Chapter 1. Paper as a Substrate for Sensors

Paper has been present in our culture for more than two thousand years, traditionally used to represent value, store information, for communication, sanitary use, packaging and many more. Recently, this material was rediscovered as a valuable substrate for electronic applications, sensors and microfluidic platforms. In this chapter we will take a closer look at the chemical composition of paper, its structure, and how they influence analytical performence of paper-based devices. Short history of paper-based analytics will also be presented, going back as far as to the beginings of the Current Era. In the end more focus will be given to up-to-date applications of paper in analytical systems including novel possiblities in the areas of both architecture and detection.

Emilia Witkowska Nery

Chapter 2. Analysis of Glucose, Cholesterol and Uric Acid

This chapter describes the devices destined to quantify glucose, uric acid and cholesterol in biological samples with both colorimetric and electrochemical detection which were proposed in the course of this work. Glucose is one of the most critical for life compounds found in nature; clinically it is used to evaluate diabetes. The World Health Organization estimates that 347 million people suffer from this disease worldwide. High levels of uric acid are related to conditions such as gout, Lesch-Nyan disease, obesity, diabetes, hypertension and renal dysfunction. Cholesterol can aggravate medical conditions through its toxic derivatives or by depositing in arteries leading to plaque formation (atherosclerosis). Literature review spans from importance of those three compounds, their methods of quantifications, later passing to enzyme immobilization methods and as some of the proposed devices work in flow conditions a short description of laws governing flow in the paper matrix is also included. This chapter contains detailed descriptions of systems with both colorimetric and electrochemical detection including architectures such as spot test, lateral flow assay and a tangential flow device. A thorough study of enzyme immobilization methods on paper is also presented.

Emilia Witkowska Nery

Chapter 3. Electronic Tongue Systems for the Analysis of Beverages

Desire to model, replace and improve human olfactory and taste systems drove scientists to develop new sensor arrays for gaseous and liquid samples. Design of those devices resembles biological recognition systems in which arrays of non-specific sensors present in the tongue or nose are used to gather information.

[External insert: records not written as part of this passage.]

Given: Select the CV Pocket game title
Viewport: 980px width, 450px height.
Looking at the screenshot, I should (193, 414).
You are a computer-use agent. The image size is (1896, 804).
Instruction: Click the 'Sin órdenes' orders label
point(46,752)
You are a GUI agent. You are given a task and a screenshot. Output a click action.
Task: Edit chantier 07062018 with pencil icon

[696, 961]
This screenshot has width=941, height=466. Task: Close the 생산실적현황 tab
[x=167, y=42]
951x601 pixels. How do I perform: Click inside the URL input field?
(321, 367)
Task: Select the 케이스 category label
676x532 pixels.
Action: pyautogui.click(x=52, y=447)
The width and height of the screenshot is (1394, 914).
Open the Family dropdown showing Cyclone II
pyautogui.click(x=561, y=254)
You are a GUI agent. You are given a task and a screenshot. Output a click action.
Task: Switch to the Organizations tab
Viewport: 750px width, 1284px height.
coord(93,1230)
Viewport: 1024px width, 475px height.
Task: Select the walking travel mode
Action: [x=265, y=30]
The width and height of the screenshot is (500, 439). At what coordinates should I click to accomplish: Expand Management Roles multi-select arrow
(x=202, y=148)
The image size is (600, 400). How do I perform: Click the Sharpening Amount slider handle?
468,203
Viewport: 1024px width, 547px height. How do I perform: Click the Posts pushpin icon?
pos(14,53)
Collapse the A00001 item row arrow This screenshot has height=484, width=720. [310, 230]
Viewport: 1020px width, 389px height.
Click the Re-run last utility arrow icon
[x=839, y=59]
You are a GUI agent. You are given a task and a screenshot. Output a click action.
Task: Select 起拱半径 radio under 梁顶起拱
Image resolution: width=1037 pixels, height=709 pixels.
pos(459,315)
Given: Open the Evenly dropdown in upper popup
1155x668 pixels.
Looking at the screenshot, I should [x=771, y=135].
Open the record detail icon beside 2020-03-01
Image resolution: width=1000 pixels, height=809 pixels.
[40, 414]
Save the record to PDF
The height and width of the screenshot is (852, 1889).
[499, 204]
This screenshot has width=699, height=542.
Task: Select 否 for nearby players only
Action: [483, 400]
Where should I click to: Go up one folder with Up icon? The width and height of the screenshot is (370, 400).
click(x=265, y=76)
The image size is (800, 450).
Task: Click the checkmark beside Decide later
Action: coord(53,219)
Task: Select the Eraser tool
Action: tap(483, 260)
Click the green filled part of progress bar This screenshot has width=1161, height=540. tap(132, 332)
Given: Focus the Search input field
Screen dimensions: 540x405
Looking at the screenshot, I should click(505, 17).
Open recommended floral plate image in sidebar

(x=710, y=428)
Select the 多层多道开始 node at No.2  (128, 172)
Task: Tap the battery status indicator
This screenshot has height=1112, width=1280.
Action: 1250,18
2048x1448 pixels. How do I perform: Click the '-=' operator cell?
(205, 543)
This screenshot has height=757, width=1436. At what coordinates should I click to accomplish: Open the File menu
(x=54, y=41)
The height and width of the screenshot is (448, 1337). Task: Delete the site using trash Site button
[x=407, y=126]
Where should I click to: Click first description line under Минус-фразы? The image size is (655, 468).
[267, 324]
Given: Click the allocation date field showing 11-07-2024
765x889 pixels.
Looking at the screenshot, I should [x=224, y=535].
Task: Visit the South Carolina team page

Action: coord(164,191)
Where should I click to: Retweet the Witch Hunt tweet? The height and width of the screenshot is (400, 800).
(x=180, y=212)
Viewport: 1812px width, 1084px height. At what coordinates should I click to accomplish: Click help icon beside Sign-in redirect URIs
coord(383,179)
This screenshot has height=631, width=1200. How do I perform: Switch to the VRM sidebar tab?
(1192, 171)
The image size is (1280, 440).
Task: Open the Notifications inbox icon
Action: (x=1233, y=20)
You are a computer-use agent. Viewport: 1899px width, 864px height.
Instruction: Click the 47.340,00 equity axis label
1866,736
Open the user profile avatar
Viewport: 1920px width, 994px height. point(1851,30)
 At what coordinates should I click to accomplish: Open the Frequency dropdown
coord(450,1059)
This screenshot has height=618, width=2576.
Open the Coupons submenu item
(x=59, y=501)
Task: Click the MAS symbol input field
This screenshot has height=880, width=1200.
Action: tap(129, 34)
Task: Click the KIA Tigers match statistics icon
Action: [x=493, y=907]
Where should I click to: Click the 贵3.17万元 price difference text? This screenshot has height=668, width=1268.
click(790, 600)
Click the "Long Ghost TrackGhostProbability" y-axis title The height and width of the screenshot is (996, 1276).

This complex data is later processed and analyzed in the brain which provides decision about the sample (recognition, identification or quantification). Instead of brain, arrays of chemical sensors use methods of artificial intelligence and chemometry. In this study potentiometric sensors were chosen, as this technique is simple, low cost and does not require sophisticated equipment thus being consistent with the ideology of paper-based sensors. Development of an integrated system, with miniaturized reference electrode and using a minimum amount of sample was divided in three steps, each of them ending with a proof of concept application of proposed advances. First, individual, potentiometric, paper-based sensors were developed and used to discriminate forged water samples. In the next step an integrated Ag/AgCl reference electrode was introduced in the system which was used to classify 34 different beers. Last but not least, efforts were made to minimize sample volume and the final device was applied to discriminate 11 wine types.